In April 1939, shortly after the first Japanese Zero began test trials, modification drawings were already taking place on the zero in the Mitsubishi design room, to keep pace with the anticipated long air war in the Pacific. After the initial superiority of the Zero over allied aircraft began to wane, due to new U.S. types being introduced, Mitsubishi was hard pressed to maintain a superiority. The introduction of the Grumman F6F and Chance Vought F4U, provided a need for more firepower, armor protection and capability led the combined companies of Nakajima and Mitsubishi to produce the A6M5 series of aircraft.
Total production of the Type 52 series consisted of 10,449 aircraft of which Nakajima produced 6,570. It first entered combat in August 1943 at a time when the Japanese forces were withdrawing from previously held islands in the South Pacific. The type 52c was the last of the A6M5 series, and the most effective against Allied aircraft due to its armament configuration three of 13mm machine guns and two 20mm cannons. A total of 93 Type 52 and 52b zeros were field modified to "c" weapons configuration. The 7.7mm machine guns, housed in the cowling of the Zero since its first introduction, proved to be less effective during the latter stages of the conflict, due to the heavier armor protection of allied aircraft, and their self sealing fuel tanks. The 13mm weapon was greatly more effective; however, due to its increased weight, only one of them could be housed in the cowling and one in each wing. The 7.7 machine guns were removed from the cowling and one 13mm gun was mounted on the right hand side. This installation also made necessary the enlarging of the right hand projectile exit and cowling tube input, of the cowling, giving it an unbalanced look when viewed from the top.

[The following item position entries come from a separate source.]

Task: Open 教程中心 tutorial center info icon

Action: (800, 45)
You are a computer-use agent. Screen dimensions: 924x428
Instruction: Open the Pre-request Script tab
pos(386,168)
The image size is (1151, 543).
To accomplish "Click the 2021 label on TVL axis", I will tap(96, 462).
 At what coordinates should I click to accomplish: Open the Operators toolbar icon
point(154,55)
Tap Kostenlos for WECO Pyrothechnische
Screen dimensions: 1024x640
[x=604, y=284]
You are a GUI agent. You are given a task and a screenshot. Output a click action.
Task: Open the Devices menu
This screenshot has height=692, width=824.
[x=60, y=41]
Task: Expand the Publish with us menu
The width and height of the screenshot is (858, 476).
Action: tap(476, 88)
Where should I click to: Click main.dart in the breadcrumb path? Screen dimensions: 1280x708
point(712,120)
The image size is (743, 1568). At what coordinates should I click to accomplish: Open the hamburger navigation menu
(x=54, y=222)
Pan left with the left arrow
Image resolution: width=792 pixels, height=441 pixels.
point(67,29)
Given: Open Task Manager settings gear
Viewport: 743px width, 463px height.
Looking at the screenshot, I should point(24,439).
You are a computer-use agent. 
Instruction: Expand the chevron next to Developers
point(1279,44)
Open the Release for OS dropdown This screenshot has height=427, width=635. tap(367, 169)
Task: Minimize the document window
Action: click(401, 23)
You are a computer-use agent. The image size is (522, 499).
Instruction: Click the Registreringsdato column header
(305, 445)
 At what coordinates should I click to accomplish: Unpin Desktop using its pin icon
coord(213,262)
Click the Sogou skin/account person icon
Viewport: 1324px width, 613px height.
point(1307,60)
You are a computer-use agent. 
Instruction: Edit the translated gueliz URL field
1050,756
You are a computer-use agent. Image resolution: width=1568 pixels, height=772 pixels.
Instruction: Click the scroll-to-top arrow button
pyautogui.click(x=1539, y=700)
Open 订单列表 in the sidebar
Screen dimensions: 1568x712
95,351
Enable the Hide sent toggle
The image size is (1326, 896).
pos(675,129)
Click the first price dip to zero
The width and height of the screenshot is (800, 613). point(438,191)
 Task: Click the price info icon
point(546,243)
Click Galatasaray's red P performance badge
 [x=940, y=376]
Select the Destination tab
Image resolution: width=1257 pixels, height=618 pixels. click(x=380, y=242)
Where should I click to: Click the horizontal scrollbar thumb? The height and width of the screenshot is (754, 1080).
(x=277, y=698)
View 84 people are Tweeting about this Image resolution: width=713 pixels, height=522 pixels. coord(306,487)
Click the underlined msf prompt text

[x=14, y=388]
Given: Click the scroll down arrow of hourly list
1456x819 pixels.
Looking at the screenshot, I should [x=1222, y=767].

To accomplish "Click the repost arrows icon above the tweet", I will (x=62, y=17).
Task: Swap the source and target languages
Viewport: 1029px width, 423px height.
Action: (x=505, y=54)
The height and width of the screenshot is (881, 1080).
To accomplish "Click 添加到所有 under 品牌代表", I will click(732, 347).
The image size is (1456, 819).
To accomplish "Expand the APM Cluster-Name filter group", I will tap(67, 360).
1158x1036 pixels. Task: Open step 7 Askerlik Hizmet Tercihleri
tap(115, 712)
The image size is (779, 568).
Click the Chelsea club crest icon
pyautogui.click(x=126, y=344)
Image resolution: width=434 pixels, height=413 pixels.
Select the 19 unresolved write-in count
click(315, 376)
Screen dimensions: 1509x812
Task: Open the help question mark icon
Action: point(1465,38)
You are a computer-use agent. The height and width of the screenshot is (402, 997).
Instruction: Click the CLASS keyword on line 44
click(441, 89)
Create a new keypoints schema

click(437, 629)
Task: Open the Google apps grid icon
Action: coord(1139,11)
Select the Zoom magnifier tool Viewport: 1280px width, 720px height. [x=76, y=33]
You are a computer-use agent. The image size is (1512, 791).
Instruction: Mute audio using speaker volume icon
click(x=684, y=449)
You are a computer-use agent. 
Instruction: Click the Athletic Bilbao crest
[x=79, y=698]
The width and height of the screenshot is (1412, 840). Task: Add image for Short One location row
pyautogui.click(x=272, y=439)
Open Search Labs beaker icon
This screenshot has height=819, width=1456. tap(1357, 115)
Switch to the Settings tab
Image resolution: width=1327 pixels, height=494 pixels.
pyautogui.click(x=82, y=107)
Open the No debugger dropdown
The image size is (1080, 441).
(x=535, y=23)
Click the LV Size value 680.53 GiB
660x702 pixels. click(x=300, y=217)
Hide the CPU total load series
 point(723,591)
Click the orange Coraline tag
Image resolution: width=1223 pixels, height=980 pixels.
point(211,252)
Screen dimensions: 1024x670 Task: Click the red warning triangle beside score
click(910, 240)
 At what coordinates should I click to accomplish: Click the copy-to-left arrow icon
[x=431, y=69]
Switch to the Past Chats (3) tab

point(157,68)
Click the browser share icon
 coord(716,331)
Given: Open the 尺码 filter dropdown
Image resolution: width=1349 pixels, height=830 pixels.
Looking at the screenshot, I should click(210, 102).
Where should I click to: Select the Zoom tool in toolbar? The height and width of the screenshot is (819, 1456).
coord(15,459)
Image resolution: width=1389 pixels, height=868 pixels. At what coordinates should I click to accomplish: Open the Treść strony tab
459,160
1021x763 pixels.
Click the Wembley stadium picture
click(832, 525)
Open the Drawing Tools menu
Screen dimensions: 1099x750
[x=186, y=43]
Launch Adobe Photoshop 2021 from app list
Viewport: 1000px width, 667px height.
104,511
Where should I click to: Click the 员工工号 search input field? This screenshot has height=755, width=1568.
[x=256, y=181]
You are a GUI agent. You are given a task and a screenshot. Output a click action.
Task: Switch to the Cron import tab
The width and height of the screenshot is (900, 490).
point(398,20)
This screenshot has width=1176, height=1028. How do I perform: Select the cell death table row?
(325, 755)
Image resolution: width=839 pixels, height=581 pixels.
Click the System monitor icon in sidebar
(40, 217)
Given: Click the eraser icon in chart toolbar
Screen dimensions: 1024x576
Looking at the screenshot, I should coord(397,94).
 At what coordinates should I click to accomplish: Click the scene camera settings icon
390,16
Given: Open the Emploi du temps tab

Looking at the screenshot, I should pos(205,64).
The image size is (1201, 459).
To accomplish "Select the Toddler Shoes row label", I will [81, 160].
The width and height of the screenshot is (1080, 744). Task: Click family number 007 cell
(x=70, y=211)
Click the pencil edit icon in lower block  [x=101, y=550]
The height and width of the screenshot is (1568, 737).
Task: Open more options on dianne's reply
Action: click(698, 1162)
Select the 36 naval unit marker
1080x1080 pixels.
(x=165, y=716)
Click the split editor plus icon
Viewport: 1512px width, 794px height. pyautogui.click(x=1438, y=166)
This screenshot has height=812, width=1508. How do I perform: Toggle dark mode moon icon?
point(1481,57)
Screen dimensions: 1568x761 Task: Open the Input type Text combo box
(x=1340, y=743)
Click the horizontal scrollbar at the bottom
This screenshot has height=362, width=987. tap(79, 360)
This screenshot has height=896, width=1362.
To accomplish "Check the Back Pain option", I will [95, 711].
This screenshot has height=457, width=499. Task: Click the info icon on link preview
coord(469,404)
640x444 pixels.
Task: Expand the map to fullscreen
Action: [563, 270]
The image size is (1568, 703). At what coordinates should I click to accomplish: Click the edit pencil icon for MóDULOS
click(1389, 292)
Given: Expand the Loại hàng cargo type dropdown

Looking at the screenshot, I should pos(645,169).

Code named "Zeke" by the Allies, the Type 52c was powered by a 14 cylinder twin row NK1F Sakae 21 engine of 1,130hp, of which later versions were alcohol injected. In addition to the machine guns and cannons, the 52c could also carry four air to air rockets or four 30kg air to air bombs or two 60kg air to ground conventional bombs. The air to air systems were initiated in an attempt to disrupt B-29 operations by firing the rockets or dropping the small bombs on the formations. The bombs were timed to air-burst a certain number of seconds after release from the fighters.